55.未知への恐怖

「お嬢ちゃん、今から俺はあいつに接近する。もしもあいつが、あの触手やその他変なことをしてきたら、サポートを頼む」

「はい。気を付けてくださいね」

「ああ、わかっている」


 私の言葉に頷いた後、ドルギアさんはグーゼス様の元に向かって行く。

 そんな彼に対して、グーゼス様は驚いている。呆気に取られているようなそんな表情をしているのだ。

 この状況で、どうしてそんな顔をするのかはわからない。だが、こちらにとっては、都合がいいことである。


「喰らえ!」

「うああああっ!」

「なっ……!」


 グーゼス様は、ドルギアさんの攻撃に対して何もすることはなかった。彼の剣に、そのまま切り裂かれたのだ。

 それは、私にとってもドルギアさんにとっても驚くべきことだった。なぜなら、何もしてこないなんて、思ってもいなかったことだからである。

 グーゼス様の体は、真っ二つに分かれた。
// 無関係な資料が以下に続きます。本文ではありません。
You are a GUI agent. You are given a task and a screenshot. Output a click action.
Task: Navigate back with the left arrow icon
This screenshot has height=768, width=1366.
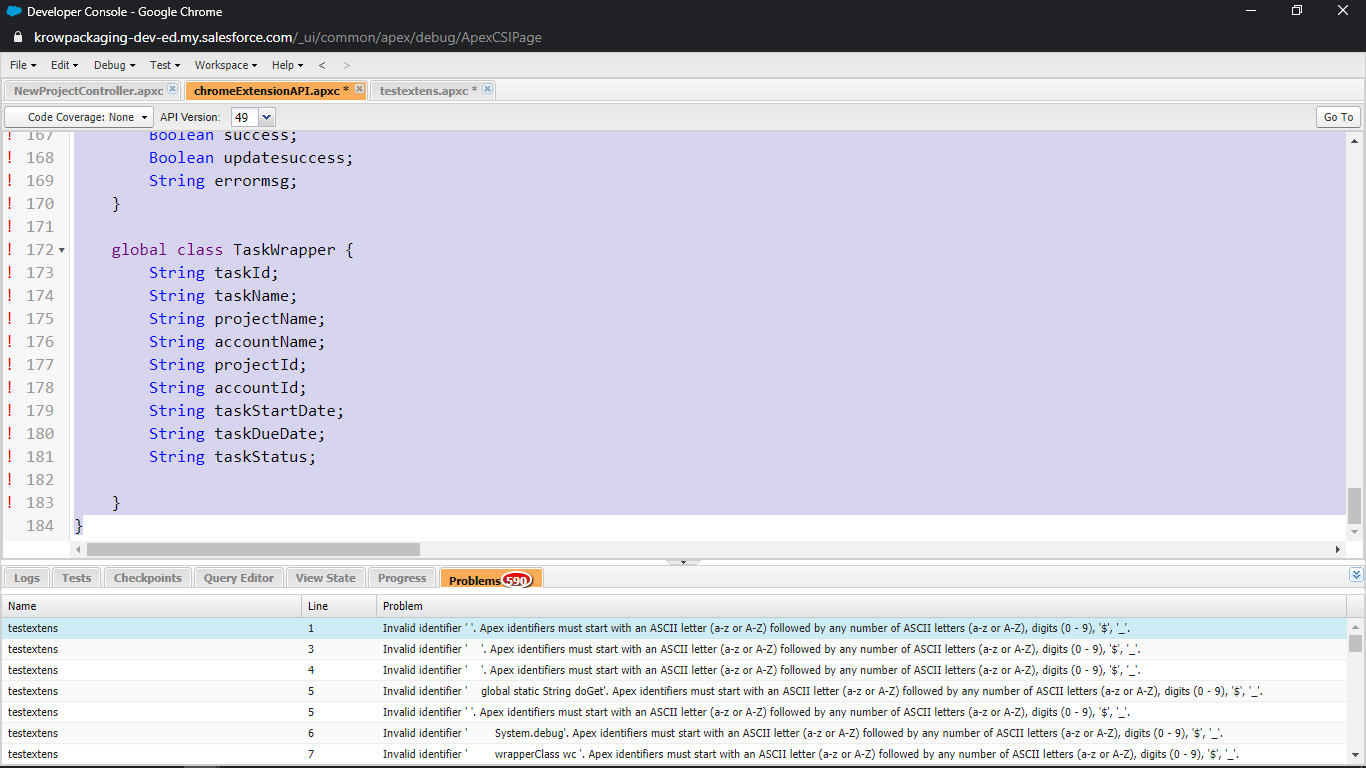coord(322,65)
そのまま、彼の体はゆっくりと落ちていく。それを、私達は茫然と見ているしかなかった。


「お、終わったのか……?」

「そ、そうなんでしょうか……?」


 ドルギアさんの質問に、私は疑問しか答えられなかった。

 これで、本当に終わったのだろうか。あまりにも呆気なさ過ぎる。あんな巨体で、触手などという不可思議な力もあるのに、これで終わるなんてことがあるのだろうか。


「ぐあああああああっ!」

「うおっ!」

「なっ……!」


 私達がそんなことを思っていると、グーゼス様が叫び声をあげた。

 それは、苦しむような声である。当然といえば、当然だ。彼は、体を引き裂かれている。苦しくない訳がない。


「あっ?」

「な、なんだ?」

「これは……」


 次の瞬間、グーゼス様の体に変化が起こった。引き裂かれた下半身から、触手が伸びて、上半身と繋がったのである。
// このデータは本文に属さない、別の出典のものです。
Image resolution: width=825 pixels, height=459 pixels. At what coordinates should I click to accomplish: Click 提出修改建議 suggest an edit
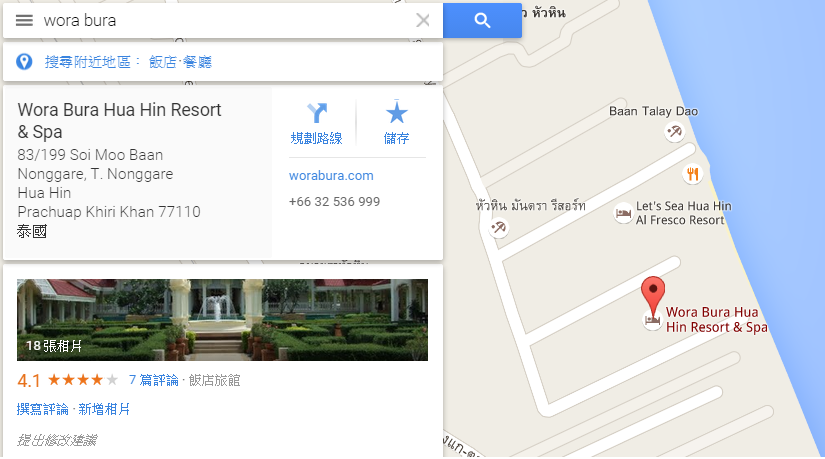[x=56, y=440]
 そのまま、彼の上半身は下半身に引き寄せられた。そして、彼の体は繋がった。体を引き裂かれたはずの彼の体が、元に戻ったのだ。


「うあっ……な、何?」


 グーゼス様は、自分の体の調子を確かめるように動かしている。

 彼は、少し困惑しているようだ。自分でも、どうして体が元に戻ったのか、よくわかっていないようである。

 それは、自身が蘇った理由を答えられなかった時と同じような反応だ。やはり、彼は正気ではないのだろう。自分のことですら、訳がわからなくなっているのだ。


「なんなんだ、あいつは……」

「怪物としか、いいようがありませんね……」

「ああ、俺も長く騎士をやっているが、あんなのは見たことがない。戦っていて、こんな奇妙な感覚になるのは初めてだ」


 ドルギアさんも私も、彼の様子に恐怖のようなものを感じていた。

 それは、未知への恐怖なのだろう。あの奇妙な体になったグーゼス様は、不可思議な怪物なのである。